Toyota Team Australia
- Manufacturer: Toyota
- Team Manager: Tony Niovanni
- Race Drivers: John Smith (1985-90) Drew Price (1985-89) John Faulkner (1985-90) Ray Cutchie (1985) Mike Quinn (1986-87) Mike Freeman (1988) Peter McKay (1988-90) Mike Oliver (1988) Brett Riley (1988) Neal Bates (1989-90) Mike Dowson (1989-90) Mark Poole (1990) Paul Stokell (1990)
- Chassis: Sprinter Corolla E80 Corolla E90 Supra
- Debut: 1985
- Drivers' Championships: 5 (1985, 1986, 1988, 1989, 1990)

= Toyota Team Australia =

Two former motor racing teams

Toyota Team Australia was the name of two allied Australian motor racing teams. One competed in the Australian Touring Car Championship between 1985 and 1990. The other was a rally team in the Australian Rally Championship that competed from 1988 and continues today the identity of Neal Bates Motorsport as a historic rally team.

==History==
Toyota Team Australia was founded in 1985 as the factory team of Toyota. The team competed in the under two litre category of the Australian Touring Car Championship with Sprinters and Corollas winning the category in most years.
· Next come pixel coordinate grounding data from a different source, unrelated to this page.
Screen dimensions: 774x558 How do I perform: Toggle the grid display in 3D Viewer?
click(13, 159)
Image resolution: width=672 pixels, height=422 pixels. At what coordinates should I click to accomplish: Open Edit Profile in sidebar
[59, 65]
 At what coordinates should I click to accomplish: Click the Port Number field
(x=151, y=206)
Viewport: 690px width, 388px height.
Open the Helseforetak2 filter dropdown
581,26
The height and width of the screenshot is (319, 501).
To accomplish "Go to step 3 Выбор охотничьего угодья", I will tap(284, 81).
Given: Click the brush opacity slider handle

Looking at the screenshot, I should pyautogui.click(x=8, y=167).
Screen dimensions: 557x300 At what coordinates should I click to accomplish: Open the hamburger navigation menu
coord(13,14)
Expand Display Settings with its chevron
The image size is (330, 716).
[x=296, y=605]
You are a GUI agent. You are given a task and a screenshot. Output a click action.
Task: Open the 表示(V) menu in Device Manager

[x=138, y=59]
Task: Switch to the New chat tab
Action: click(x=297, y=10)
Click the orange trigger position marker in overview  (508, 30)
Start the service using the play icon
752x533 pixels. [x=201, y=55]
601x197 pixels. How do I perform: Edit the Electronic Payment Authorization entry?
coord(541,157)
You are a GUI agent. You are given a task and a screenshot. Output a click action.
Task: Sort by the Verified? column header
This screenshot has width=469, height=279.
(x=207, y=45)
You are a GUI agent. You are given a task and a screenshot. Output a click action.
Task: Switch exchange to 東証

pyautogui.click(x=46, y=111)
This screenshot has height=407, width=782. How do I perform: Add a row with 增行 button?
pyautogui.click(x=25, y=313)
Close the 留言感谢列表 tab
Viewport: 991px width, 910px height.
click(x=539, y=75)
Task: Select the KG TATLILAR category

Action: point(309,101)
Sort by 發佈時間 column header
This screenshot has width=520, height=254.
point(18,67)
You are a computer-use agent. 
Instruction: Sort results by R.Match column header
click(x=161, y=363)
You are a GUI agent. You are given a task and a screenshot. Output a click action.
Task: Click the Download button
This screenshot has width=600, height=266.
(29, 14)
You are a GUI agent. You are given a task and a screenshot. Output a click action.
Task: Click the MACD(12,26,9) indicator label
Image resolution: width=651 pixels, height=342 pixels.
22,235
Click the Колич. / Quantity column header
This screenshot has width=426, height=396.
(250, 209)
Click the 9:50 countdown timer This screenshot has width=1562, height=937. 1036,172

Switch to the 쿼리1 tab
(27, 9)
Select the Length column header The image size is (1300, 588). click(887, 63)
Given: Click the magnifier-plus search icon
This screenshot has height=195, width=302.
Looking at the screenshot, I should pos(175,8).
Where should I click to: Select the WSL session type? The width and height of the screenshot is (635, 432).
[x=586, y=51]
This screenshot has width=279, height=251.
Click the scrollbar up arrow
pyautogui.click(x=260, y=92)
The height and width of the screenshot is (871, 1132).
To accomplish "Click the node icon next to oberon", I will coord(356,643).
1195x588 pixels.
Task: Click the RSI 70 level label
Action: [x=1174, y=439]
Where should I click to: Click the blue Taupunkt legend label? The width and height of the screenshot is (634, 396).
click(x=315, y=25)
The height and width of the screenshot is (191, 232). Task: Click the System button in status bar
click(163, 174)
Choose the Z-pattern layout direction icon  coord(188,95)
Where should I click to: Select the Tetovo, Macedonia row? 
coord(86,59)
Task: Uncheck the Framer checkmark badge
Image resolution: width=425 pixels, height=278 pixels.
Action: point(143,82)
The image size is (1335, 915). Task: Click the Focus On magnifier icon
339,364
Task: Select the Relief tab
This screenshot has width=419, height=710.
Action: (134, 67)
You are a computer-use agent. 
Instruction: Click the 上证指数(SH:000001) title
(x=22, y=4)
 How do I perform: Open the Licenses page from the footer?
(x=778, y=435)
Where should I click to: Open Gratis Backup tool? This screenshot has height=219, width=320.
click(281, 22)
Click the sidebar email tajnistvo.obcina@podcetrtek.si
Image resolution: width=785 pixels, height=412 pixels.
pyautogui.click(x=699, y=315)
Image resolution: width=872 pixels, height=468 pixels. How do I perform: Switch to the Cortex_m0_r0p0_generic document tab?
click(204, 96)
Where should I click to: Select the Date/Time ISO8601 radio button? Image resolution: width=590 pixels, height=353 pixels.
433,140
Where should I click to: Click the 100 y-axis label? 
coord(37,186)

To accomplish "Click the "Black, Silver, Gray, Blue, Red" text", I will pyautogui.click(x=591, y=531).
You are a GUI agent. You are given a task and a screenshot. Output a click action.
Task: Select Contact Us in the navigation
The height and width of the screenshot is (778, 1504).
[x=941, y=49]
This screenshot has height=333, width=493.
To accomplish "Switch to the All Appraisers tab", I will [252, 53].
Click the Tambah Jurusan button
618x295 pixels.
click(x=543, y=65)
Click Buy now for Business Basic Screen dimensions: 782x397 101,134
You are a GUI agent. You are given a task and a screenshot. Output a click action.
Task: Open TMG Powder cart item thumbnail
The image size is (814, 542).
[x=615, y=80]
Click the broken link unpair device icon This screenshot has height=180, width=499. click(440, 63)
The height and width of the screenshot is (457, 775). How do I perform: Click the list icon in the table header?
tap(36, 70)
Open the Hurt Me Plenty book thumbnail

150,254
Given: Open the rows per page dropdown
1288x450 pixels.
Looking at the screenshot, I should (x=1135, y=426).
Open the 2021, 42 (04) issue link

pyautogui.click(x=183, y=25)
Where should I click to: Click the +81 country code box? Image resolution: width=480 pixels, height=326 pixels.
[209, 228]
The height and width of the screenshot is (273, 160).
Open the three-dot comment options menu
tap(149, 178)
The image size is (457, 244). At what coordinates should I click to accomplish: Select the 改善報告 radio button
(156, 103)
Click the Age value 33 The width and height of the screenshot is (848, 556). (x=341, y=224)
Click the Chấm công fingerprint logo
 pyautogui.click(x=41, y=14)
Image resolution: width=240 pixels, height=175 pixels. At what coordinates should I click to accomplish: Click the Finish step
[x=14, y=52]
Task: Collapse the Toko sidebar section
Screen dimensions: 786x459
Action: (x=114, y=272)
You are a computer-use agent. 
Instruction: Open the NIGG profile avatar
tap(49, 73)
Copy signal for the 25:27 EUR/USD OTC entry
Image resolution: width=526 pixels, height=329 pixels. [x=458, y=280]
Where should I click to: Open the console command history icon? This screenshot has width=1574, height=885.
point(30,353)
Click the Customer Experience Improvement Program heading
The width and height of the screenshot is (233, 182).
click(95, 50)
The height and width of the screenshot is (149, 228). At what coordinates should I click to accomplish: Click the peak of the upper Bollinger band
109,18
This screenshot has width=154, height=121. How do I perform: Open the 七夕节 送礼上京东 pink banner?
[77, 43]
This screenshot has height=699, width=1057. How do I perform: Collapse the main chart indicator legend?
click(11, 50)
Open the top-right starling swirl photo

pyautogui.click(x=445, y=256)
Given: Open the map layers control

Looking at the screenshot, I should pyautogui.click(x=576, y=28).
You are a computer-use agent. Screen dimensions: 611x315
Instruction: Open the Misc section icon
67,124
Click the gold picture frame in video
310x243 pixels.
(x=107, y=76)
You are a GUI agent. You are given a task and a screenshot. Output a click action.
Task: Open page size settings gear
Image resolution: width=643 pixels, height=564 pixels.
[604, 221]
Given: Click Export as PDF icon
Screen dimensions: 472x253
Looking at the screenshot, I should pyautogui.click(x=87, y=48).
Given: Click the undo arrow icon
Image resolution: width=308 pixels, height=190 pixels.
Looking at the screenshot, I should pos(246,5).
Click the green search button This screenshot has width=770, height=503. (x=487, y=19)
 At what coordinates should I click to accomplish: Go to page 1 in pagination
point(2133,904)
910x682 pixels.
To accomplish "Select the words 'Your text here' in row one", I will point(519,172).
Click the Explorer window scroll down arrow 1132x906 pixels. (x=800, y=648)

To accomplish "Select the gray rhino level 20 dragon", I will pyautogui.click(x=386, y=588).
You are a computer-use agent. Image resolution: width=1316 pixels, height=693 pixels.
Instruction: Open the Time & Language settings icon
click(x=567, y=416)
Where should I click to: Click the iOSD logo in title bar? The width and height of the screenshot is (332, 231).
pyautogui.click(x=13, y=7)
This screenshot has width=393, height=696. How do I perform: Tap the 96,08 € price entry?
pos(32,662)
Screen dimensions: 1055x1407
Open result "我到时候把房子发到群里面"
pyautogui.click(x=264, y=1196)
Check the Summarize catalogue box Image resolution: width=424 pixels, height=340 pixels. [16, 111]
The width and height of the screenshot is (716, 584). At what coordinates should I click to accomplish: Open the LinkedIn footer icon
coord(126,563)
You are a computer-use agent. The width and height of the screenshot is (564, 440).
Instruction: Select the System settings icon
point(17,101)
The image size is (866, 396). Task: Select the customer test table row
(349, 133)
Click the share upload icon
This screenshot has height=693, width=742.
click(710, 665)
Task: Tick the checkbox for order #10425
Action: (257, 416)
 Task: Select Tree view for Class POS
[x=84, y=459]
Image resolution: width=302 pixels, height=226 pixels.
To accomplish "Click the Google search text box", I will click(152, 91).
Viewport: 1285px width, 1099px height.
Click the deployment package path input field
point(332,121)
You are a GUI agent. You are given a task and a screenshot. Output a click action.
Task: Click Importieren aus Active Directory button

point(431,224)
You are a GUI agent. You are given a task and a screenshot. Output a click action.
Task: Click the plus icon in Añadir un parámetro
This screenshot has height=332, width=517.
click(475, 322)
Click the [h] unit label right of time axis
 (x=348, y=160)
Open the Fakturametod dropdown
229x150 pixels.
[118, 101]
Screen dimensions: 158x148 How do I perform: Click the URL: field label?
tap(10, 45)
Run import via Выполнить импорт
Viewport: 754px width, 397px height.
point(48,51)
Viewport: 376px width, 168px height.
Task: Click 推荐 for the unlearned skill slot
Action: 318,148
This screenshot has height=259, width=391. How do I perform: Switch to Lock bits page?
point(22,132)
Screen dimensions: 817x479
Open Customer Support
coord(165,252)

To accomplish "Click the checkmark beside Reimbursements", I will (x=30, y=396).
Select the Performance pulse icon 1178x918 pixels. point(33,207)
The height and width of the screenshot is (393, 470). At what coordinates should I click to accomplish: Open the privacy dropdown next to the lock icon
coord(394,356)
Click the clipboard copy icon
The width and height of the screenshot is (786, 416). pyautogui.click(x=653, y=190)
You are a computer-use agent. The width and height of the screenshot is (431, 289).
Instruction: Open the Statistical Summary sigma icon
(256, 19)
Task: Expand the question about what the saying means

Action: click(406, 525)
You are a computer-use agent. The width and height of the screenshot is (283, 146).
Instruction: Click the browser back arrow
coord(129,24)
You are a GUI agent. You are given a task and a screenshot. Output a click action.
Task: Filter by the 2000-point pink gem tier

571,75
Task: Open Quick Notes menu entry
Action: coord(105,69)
In 1989 the team commenced competing in the outright class with a Supra, however because of the weight regulations of the time the car was not competitive. Also, and unfortunately for TTA and its lead driver John Smith who was given the job of developing the Supra, Toyota really wasn't interested in touring car racing other than its Corolla's (being their bread and butter showroom sellers) usually winning the baby car class and the budget to develop the Supra just wasn't enough to make it competitive in Group A racing. Most of the Toyota Racing Development (TRD) budget went to their Group C sports cars and their World Rally Championship (WRC) efforts.

Toyota Team Australia closed at the end of 1990, although much of the team's personnel and equipment were reassembled by lead driver John Smith for the 1991 and 1992 Bathurst 1000s with the turbo Supra.